● **Work task 1**
Copy from the school article the part that opens with the words containing "Jane Goodall Environmental Middle" and closes with "Salem-Keizer School District.".
● **Work task 2**
Please turn the paragraph in the school article that begins "The curriculum at JGEMS is aligned" into a short list that keeps its main facts.
● **Work task 3**
Write the next part of the article on Jane Goodall Environmental Middle School, starting after its last sentence.

● **Text**
Jane Goodall Environmental Middle School (JGEMS) is a public charter school serving grades six through eight that focuses on environmental science and community service. It is housed in the same building as the Oregon School for the Deaf in Salem, Oregon, and is named after English primatologist Jane Goodall. It is part of the Salem-Keizer School District.

==History==
===Background===
In the 1990s, Waldo Middle School in Salem, Oregon, began offering the Roots & Shoots program as an after-school activity. The program was founded by Jane Goodall in 1991 as a way of teaching young people how to get involved in environmental issues.

In 1997, Waldo Middle School and science teacher Mike Weddle were awarded the Dr. Jane Goodall/Roots and Shoots Gold Award and recognised as one of the top four groups in the programme. Later that year, members of the group travelled to a summit of the Jane Goodall Institute in Brewster, New York.

===Founding the school===
In 2000, Weddle founded the Jane Goodall Environmental Magnet School (JGEMS) at Waldo Middle School. While intended as a magnet school, it was originally only open to students attending Waldo.

==Curriculum==
The curriculum at JGEMS is aligned to current Oregon curriculum content standards and all courses taught in other Salem/Keizer middle schools are also taught at JGEMS. The curriculum at JGEMS consists of conservation biology, language arts, social studies, mathematics, integrated science, physical education/health education, and technology. If any student receives a F in any class before a field trip, they are not invited on that field trip.

● **Source data**

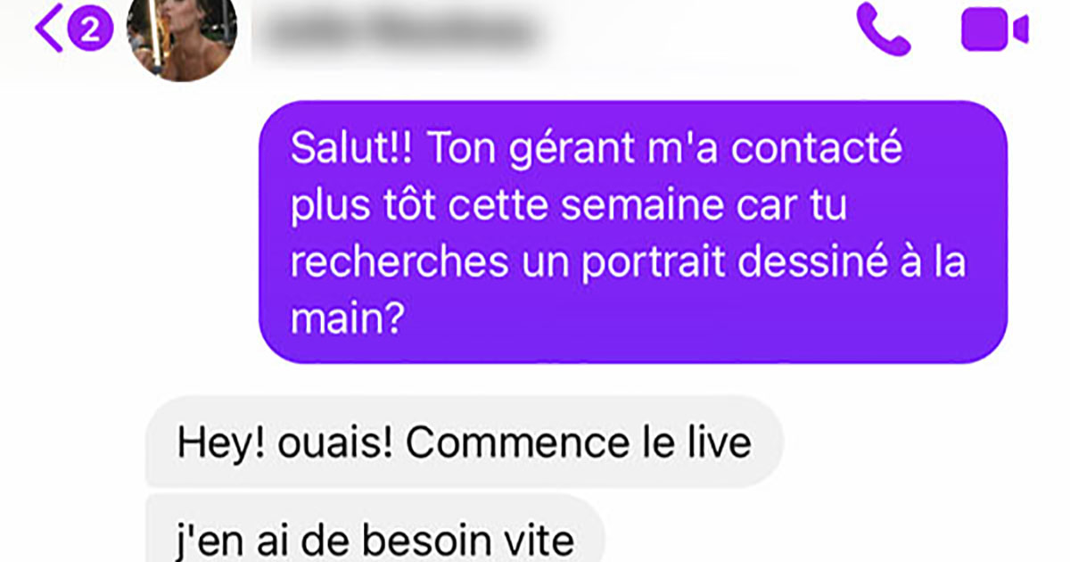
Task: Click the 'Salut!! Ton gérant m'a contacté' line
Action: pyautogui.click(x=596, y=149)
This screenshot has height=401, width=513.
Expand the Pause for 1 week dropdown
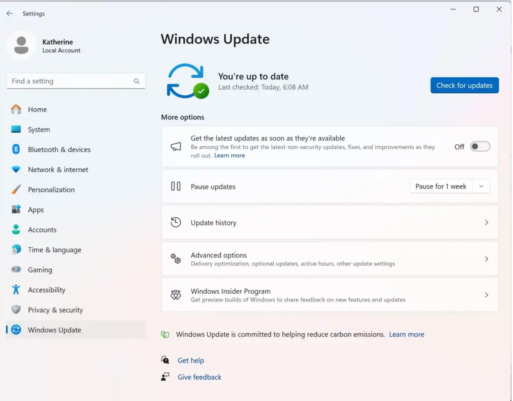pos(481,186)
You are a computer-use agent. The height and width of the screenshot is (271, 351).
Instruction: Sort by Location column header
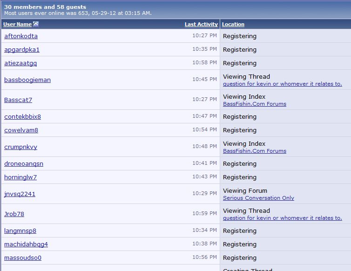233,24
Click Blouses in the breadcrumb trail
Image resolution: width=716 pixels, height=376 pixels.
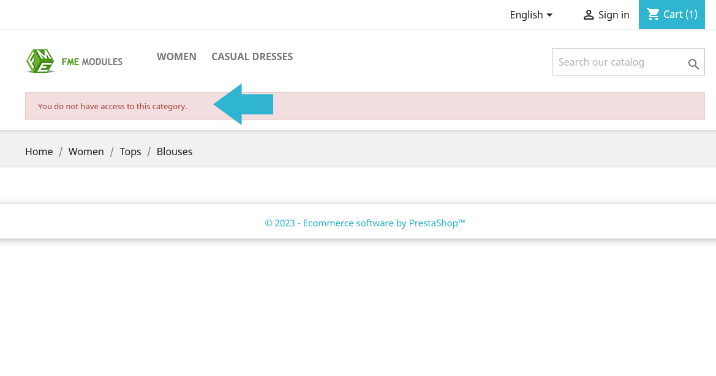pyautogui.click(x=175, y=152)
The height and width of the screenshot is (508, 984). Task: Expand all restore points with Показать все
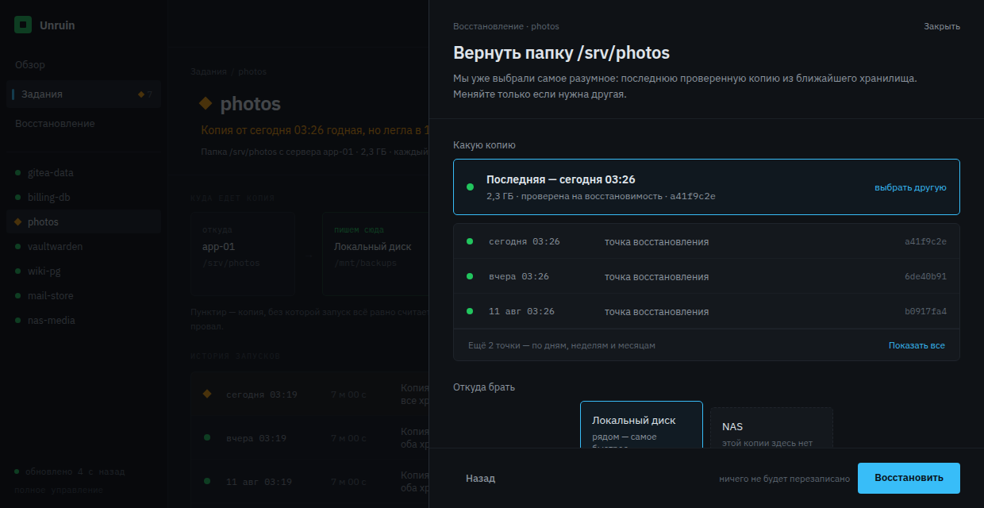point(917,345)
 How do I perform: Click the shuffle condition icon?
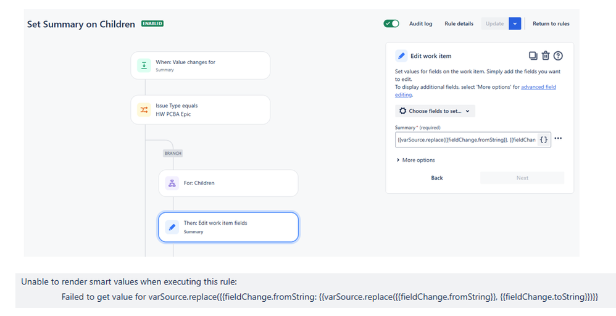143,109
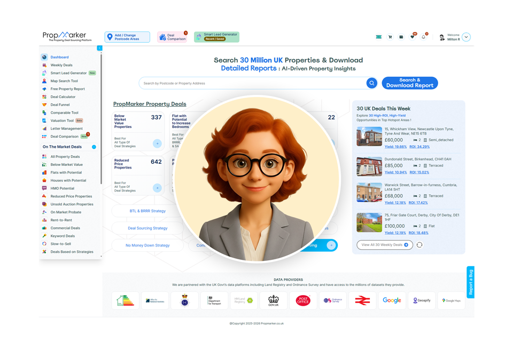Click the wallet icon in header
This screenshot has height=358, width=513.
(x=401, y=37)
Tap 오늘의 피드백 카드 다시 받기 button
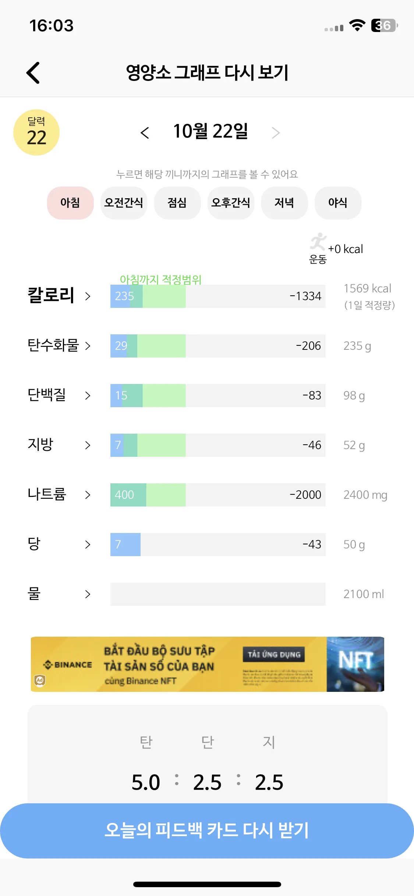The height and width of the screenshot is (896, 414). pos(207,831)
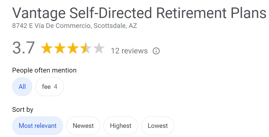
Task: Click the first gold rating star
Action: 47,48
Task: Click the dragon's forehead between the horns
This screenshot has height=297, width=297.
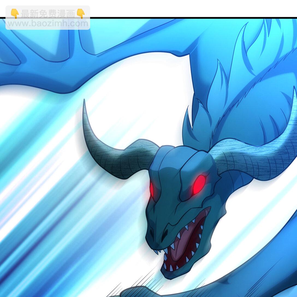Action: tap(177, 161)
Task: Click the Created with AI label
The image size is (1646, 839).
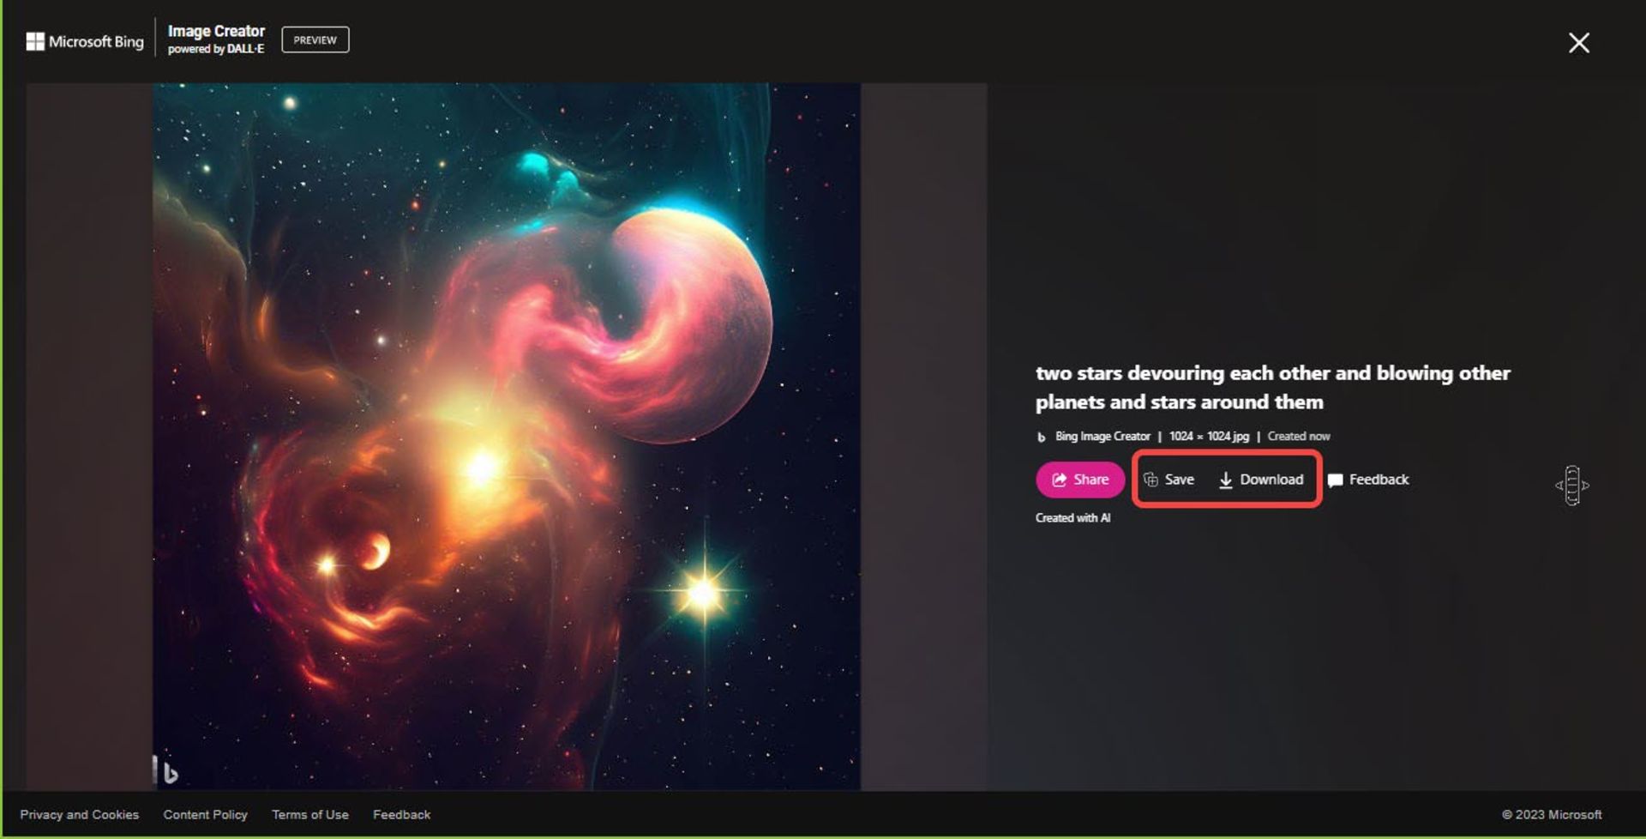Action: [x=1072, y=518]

---

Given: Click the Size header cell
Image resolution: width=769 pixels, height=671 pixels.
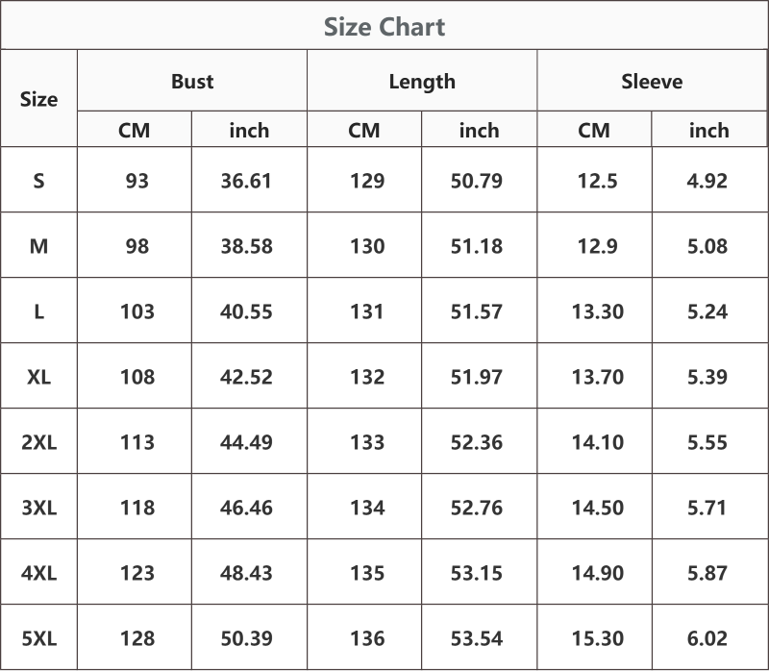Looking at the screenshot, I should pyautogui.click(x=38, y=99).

* * *

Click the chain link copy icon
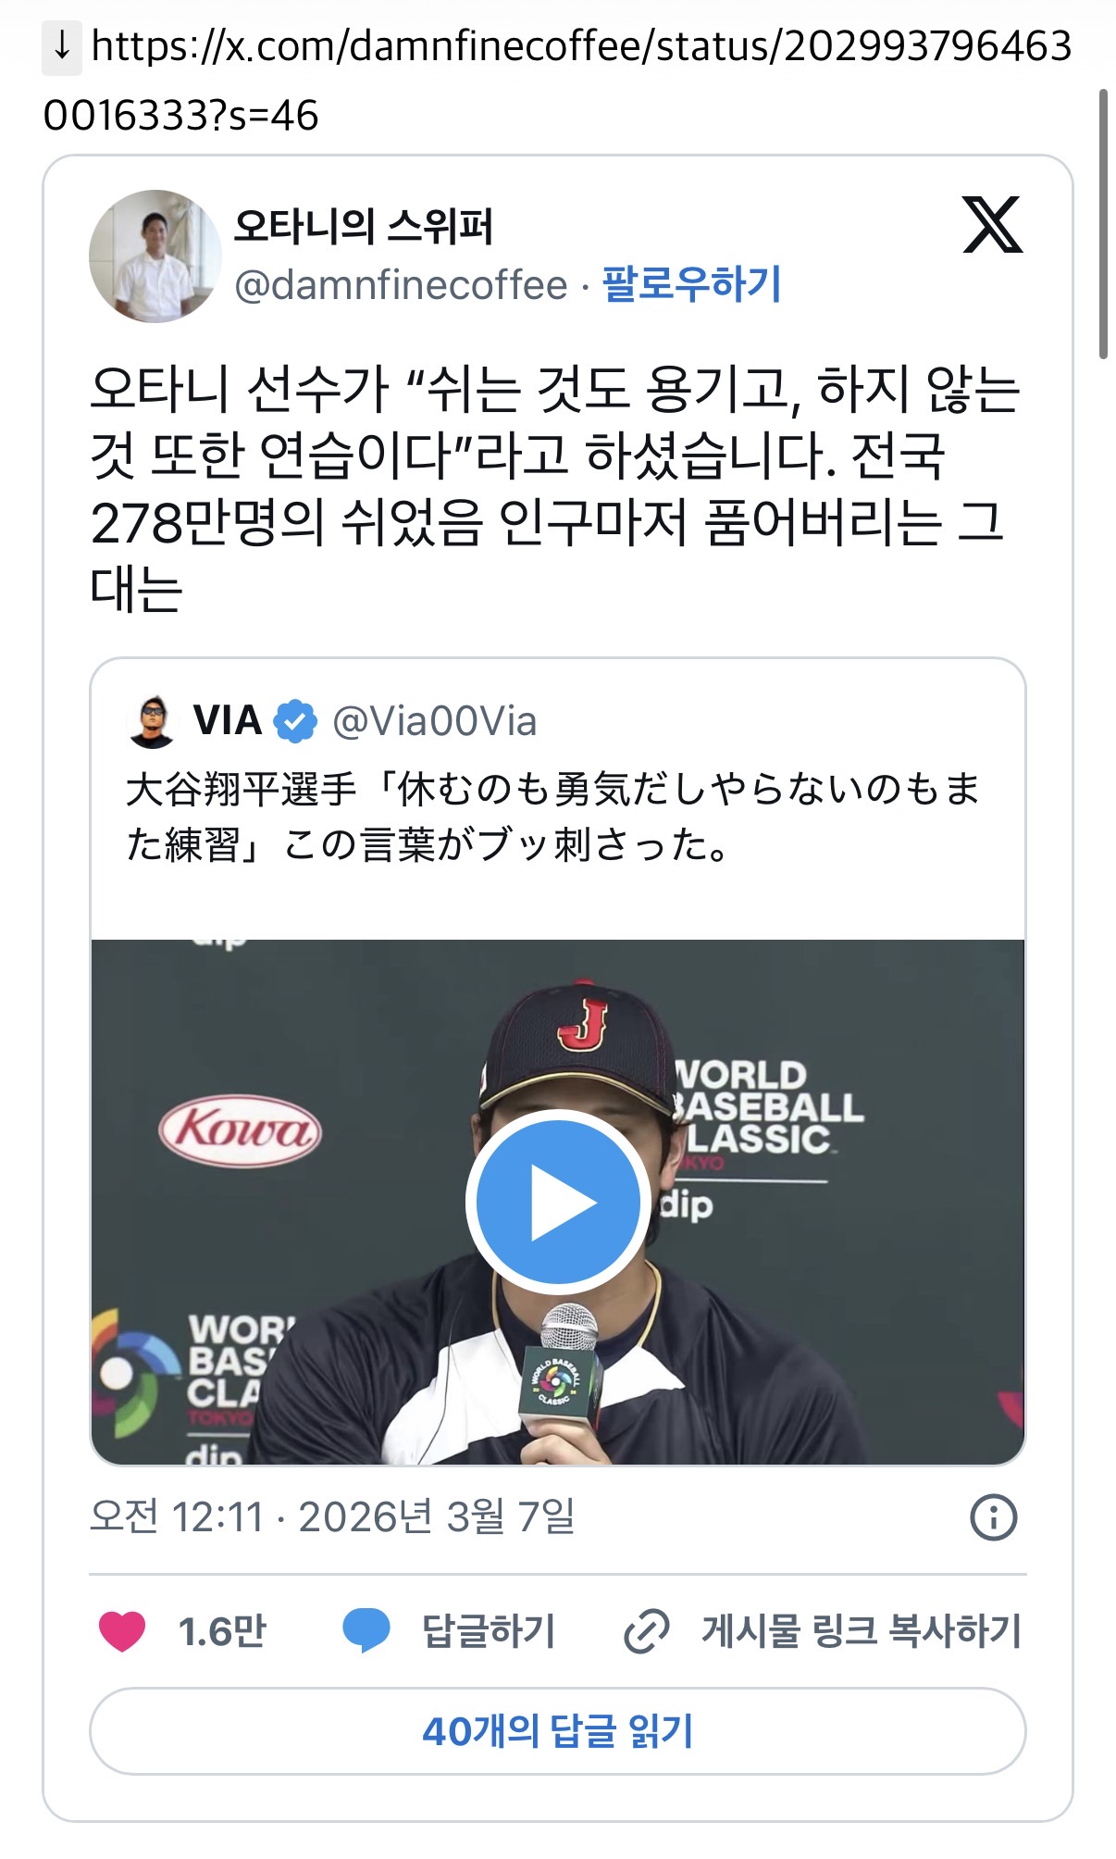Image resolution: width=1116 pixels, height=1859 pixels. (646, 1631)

● **Task response 1**
Jane Goodall Environmental Middle School (JGEMS) is a public charter school serving grades six through eight that focuses on environmental science and community service. It is housed in the same building as the Oregon School for the Deaf in Salem, Oregon, and is named after English primatologist Jane Goodall. It is part of the Salem-Keizer School District.

● **Task response 2**
- The JGEMS curriculum is aligned to current Oregon curriculum content standards.
- All courses taught in other Salem/Keizer middle schools are also taught at JGEMS.
- Subjects: conservation biology, language arts, social studies, mathematics, integrated science, physical education/health education, and technology.
- A student who receives an F in any class before a field trip is not invited on that trip.

● **Task response 3**
It is also very focused on science.

==School projects==
JGEMS takes on environmental restoration projects and involves students in a variety of field studies. Projects are endangered species project, Oregon silverspot butterfly, reed canary grass suppression, frog deformities, amphibian monitoring, indefinite maintenance at Pringle Creek, macroinvertebrates census, Aumsville pond restoration, Little Pudding River restoration, forest fire severity, monitoring the movement of the heavy wood debris by tides and high water events at Siletz Bay National Wildlife Refuge, forest ecology at Opal Creek Education Center, and research on the snowy plover. As of the 2011–12 school year, all the endangered species are at the Oregon Zoo.